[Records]
▼

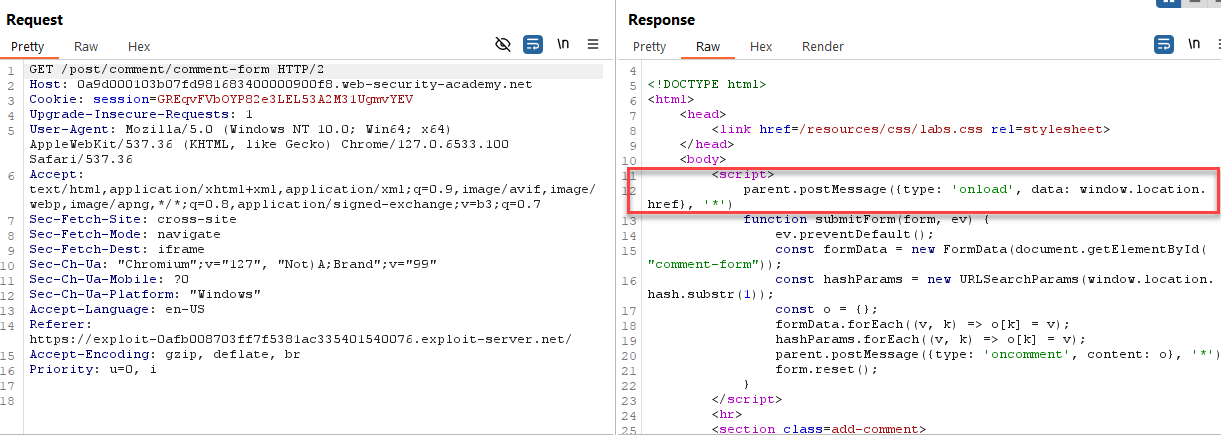Switch Response view to Pretty tab
Viewport: 1221px width, 435px height.
[x=649, y=46]
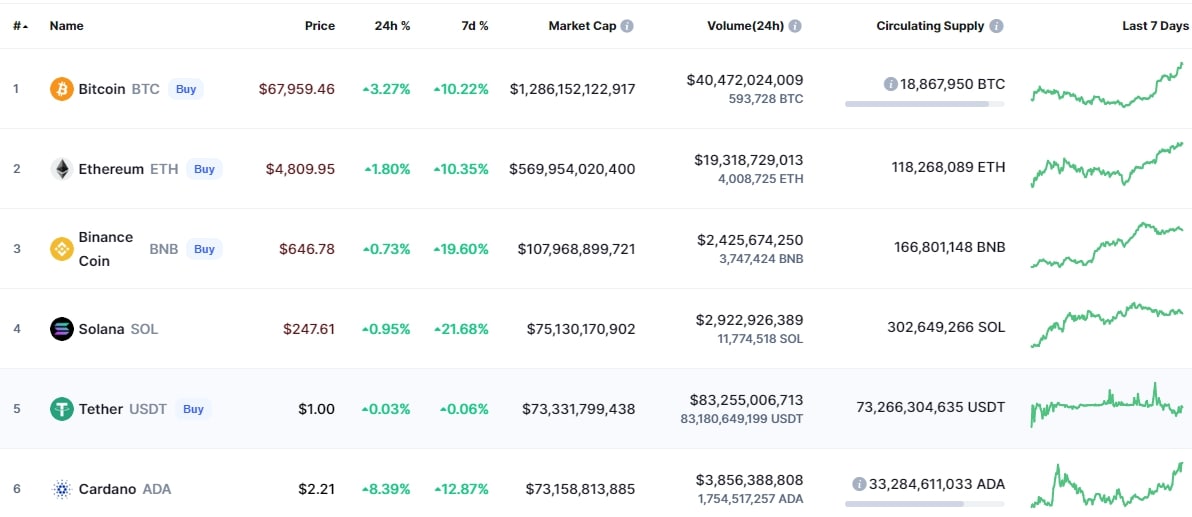Click the Ethereum diamond logo icon
The image size is (1192, 517).
(62, 169)
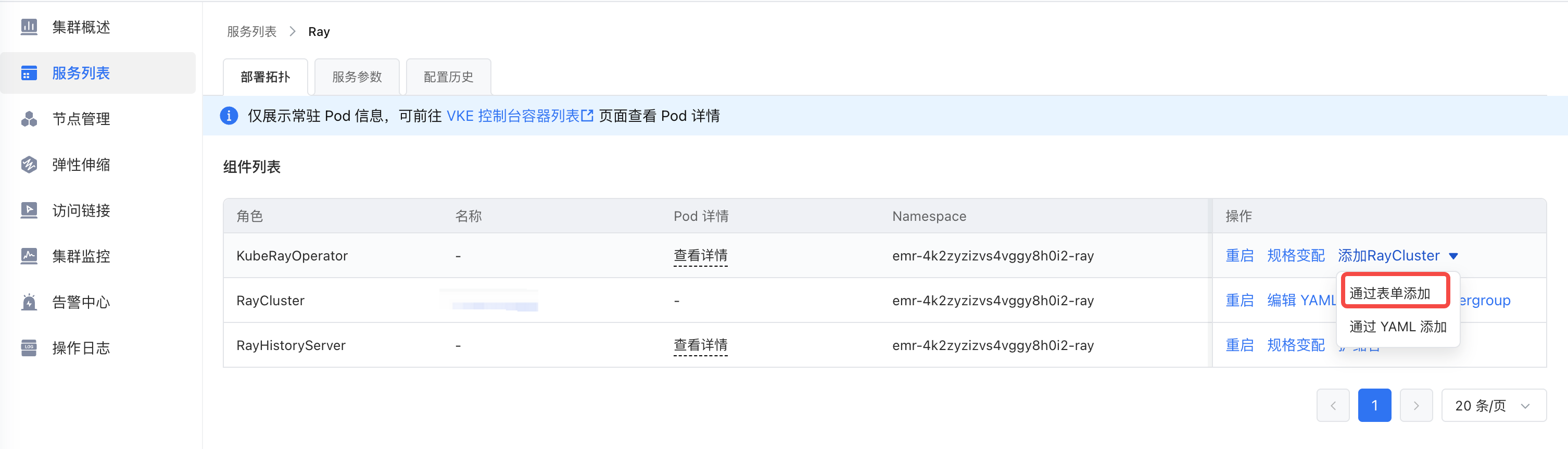Choose 通过表单添加 from dropdown menu

click(x=1389, y=293)
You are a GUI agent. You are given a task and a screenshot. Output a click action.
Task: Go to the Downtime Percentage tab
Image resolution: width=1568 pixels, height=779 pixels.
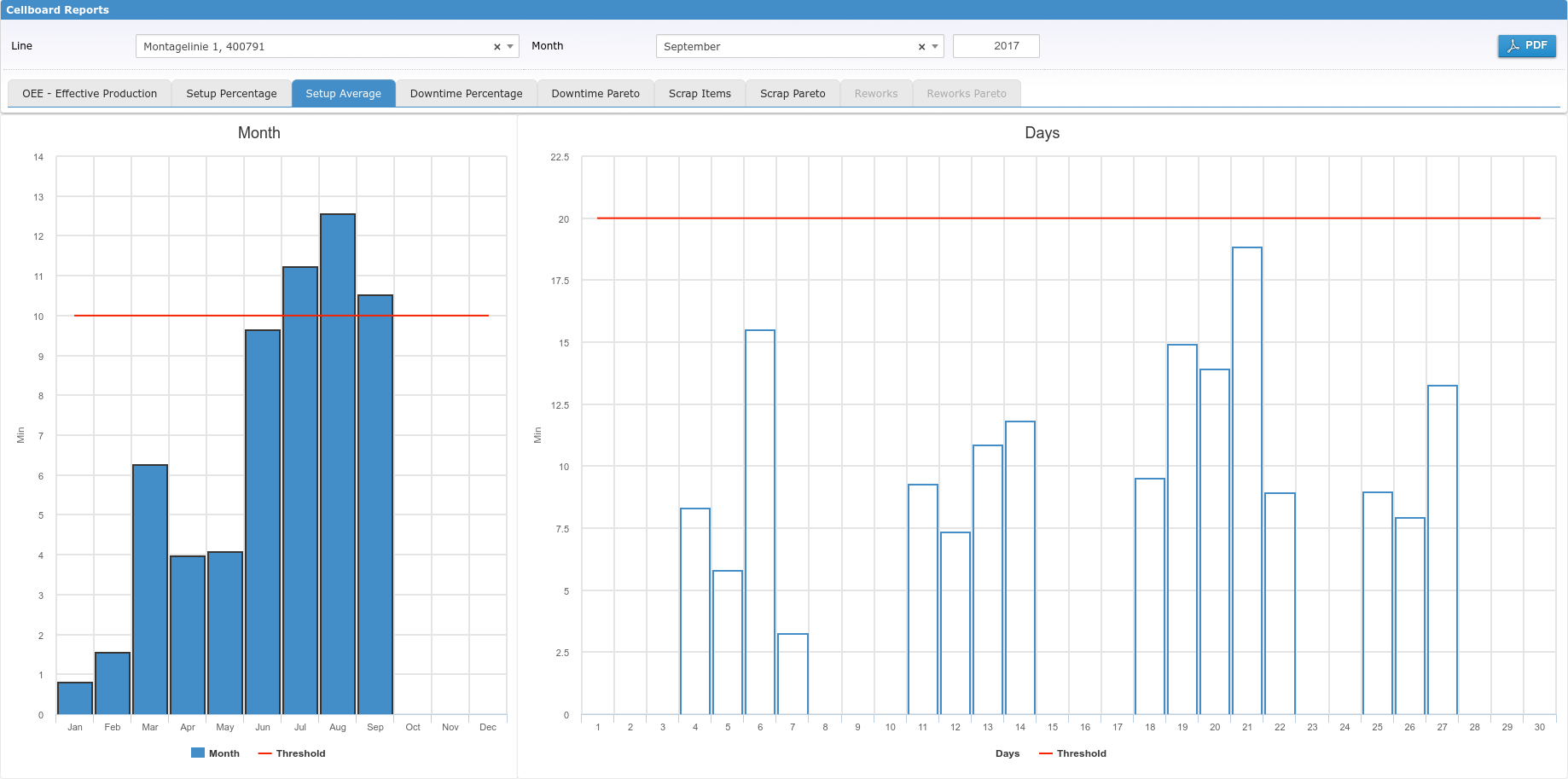(466, 94)
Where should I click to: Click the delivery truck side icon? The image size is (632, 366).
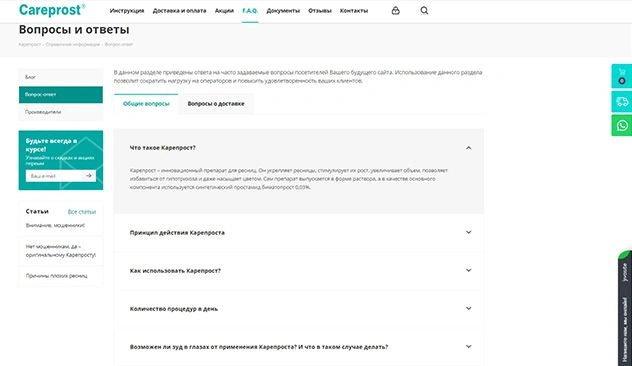(x=622, y=102)
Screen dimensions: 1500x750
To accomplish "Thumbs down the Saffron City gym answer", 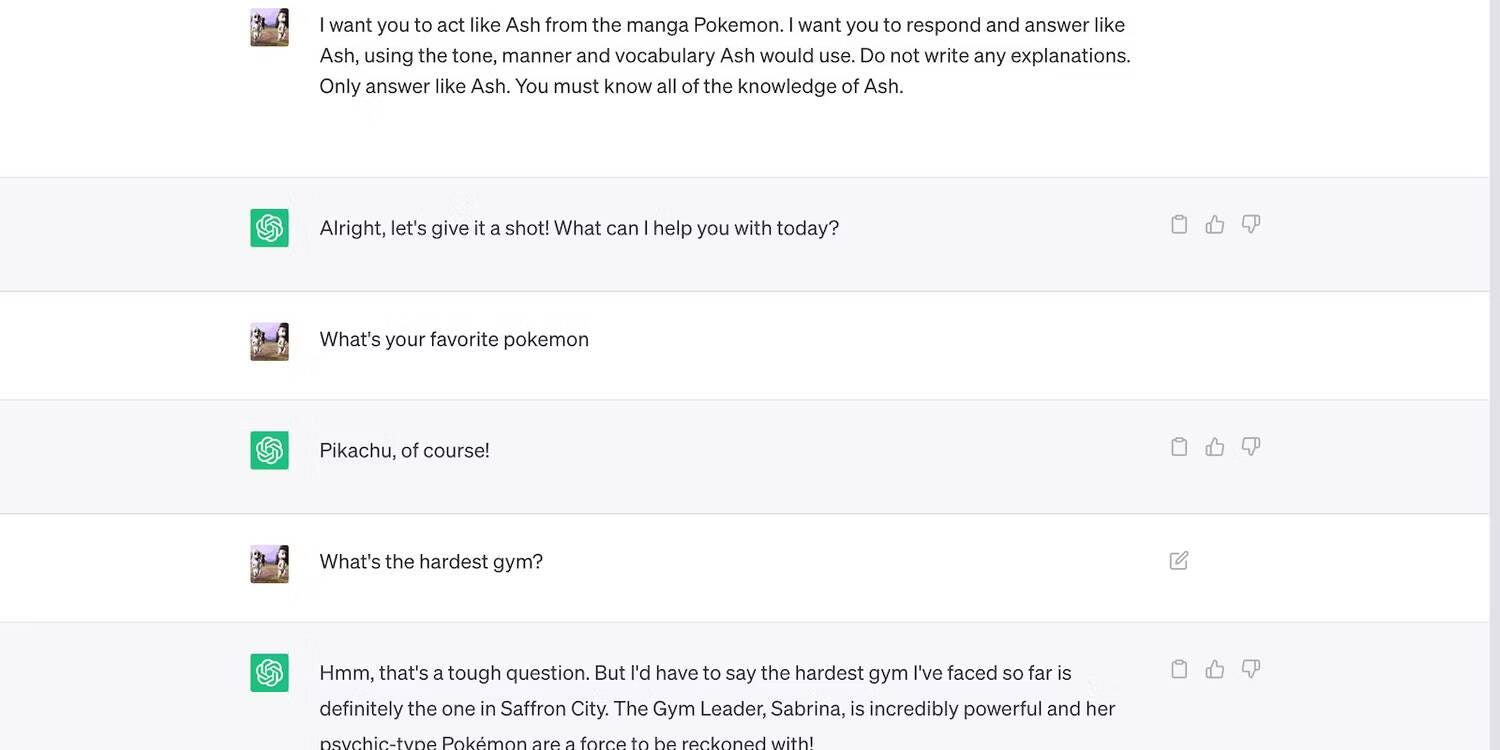I will [x=1250, y=669].
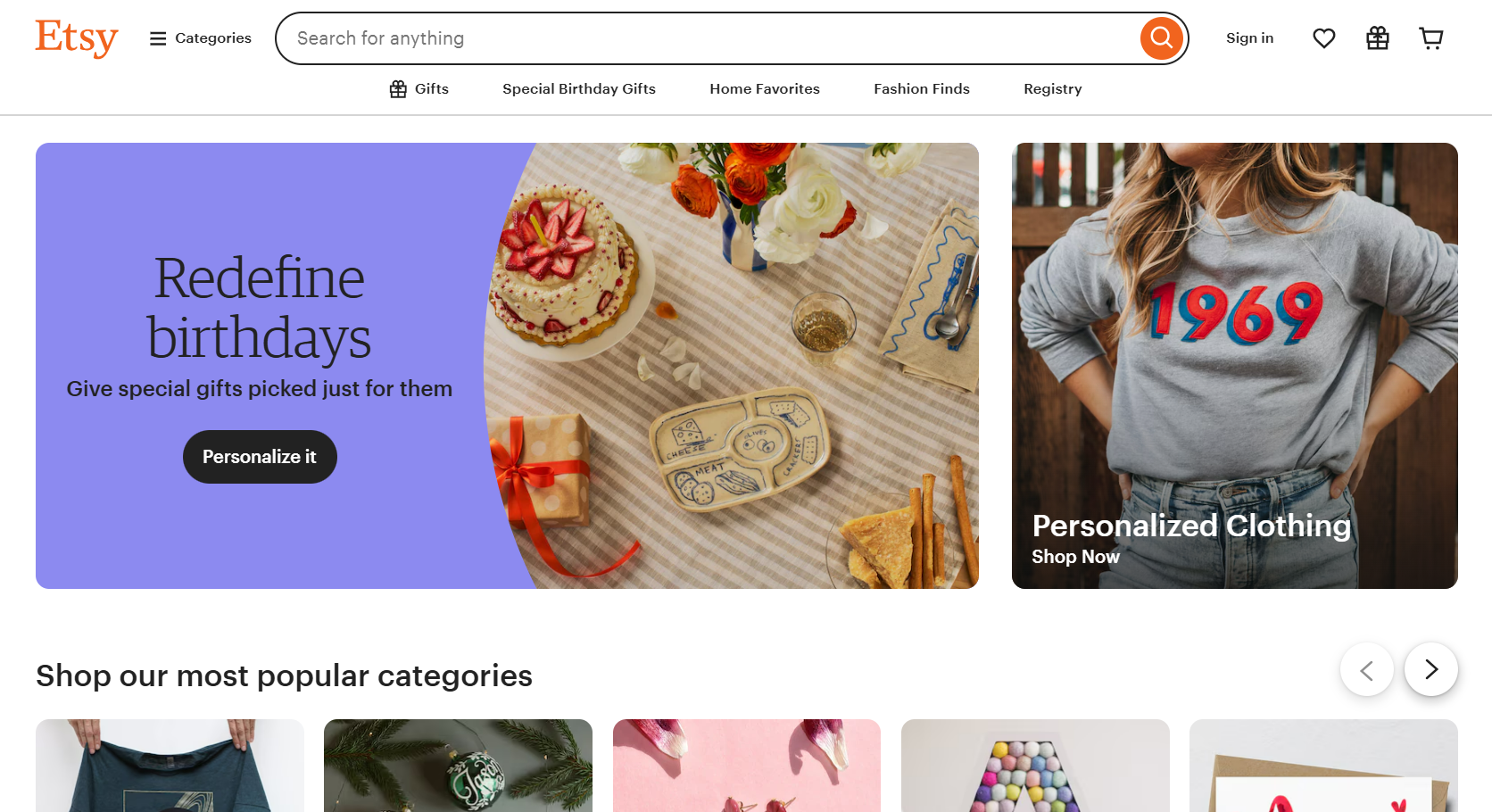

▲

The request: Arrange the material from the line with "You are a GUI" up to and including the line with "(x=622, y=102)" as a two-column CSV with the headers text and answer, one row per item, each value in its own quoted field and line breaks replaced by spaces. Leave the pictures out.

Response:
text,answer
"You are a GUI agent. You are given a task and a screenshot. Output a click action. Task: Go to the Downtime Percentage tab Image resolution: width=1568 pixels, height=779 pixels.","(466, 94)"
"Where should I click to: Click the delivery truck side icon? The image size is (632, 366).","(x=622, y=102)"